Return all the lines below in which the string "Amortiguadores" appears.

### EXERCISE INPUTS:

◆ ◆ ◆ ◆

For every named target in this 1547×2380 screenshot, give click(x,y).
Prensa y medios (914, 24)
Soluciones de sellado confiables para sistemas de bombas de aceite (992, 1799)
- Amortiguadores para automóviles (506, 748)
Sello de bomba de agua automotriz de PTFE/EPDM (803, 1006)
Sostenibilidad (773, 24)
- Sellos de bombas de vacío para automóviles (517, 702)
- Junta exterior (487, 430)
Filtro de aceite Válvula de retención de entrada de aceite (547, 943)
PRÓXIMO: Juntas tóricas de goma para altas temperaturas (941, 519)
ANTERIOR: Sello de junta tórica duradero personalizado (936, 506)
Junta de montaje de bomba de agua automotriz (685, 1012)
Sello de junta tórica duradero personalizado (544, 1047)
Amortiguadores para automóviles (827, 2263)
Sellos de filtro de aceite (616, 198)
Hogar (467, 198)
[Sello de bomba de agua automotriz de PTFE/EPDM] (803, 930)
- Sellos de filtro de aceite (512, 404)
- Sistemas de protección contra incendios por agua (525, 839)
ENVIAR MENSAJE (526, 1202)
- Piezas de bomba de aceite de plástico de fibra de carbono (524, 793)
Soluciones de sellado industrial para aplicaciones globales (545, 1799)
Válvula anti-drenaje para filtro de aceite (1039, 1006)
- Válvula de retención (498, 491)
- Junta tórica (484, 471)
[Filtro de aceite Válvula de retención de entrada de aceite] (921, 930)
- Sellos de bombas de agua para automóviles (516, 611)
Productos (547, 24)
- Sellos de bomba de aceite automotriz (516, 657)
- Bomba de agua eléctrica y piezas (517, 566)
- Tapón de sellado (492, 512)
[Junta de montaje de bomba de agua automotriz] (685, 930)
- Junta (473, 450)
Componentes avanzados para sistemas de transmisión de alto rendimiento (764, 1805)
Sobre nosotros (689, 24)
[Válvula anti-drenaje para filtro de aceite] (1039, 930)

◆ ◆ ◆ ◆

### RESPONSE TO THIS TASK:
- Amortiguadores para automóviles (506, 748)
Amortiguadores para automóviles (827, 2263)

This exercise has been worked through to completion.